**Text block:**
The dogs were scared to go in the garden for a couple of days after their first shock from the fence, but got over it (just left the fence well alone). The foxes must have stopped coming in altogether as we never found any fox poo on the lawn again, which had been a regular occurrence before.


----------



## Flyermc (27 August 2020)

We are looking to get one of these with a 3m run. Hoping that the girls will be OK in this during the times that we arent home. They can go in a bigger enclosure when we can keep an eye on them. fingers crossed they will be safe! 

https://www.omlet.co.uk/shop/chicken_keeping/eglu_go_chicken_coop/


----------



## Flyermc (27 August 2020)

I think ex batt, will be the way to go. Atleast we know they will be girls! Would ex batts be classed as small are large hens?

Just need to find some


----------



## ihatework (28 August 2020)

Flyermc said:



			We are looking to get one of these with a 3m run. Hoping that the girls will be OK in this during the times that we arent home. They can go in a bigger enclosure when we can keep an eye on them. fingers crossed they will be safe! 

https://www.omlet.co.uk/shop/chicken_keeping/eglu_go_chicken_coop/

Click to expand...

I have to say I think that’s too small for anything other than overnight.


----------



## adamntitch (29 August 2020)

Please don't clip wings you really take away there only protection from predators agree  with blue bells or maybe black rocks


----------



## Griffin (29 August 2020)

**Extracted entries:**
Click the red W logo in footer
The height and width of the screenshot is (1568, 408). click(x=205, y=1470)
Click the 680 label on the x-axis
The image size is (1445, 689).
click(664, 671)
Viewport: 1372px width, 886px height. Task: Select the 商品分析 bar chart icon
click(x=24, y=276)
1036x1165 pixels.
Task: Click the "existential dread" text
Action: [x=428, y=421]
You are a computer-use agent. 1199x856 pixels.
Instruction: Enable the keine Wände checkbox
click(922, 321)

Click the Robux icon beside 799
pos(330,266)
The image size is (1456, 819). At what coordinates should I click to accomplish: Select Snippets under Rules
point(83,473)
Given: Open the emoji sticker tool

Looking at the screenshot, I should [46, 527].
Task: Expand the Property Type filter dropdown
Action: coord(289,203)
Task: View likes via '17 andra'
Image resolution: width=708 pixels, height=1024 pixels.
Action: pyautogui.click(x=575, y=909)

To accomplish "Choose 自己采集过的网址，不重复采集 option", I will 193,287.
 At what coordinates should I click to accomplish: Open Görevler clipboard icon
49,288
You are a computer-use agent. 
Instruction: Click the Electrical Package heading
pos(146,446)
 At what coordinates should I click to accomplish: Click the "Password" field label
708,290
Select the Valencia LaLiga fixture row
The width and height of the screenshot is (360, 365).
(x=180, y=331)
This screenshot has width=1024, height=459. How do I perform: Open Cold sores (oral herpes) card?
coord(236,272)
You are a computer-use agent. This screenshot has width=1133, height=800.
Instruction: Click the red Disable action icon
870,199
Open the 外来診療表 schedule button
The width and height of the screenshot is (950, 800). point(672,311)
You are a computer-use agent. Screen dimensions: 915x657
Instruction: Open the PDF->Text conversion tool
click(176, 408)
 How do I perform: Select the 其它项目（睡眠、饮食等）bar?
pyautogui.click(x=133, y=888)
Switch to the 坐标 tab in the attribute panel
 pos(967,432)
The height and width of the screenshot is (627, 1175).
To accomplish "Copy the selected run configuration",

**Problems to solve:**
A – List every distinct username that appears in a post header in the chicken-keeping thread.
B – Answer these questions from the chicken-keeping thread:
(i) How long is the run that Flyermc wants to get with the coop?
(ii) After their first shock from the fence, how long were the dogs scared to go in the garden?
(iii) What does adamntitch ask readers not to do?
The material after the chicken-keeping thread is separate from it.

**Full solutions:**
A –
Flyermc
ihatework
adamntitch
Griffin

B –
(i) 3m
(ii) A couple of days
(iii) Clip wings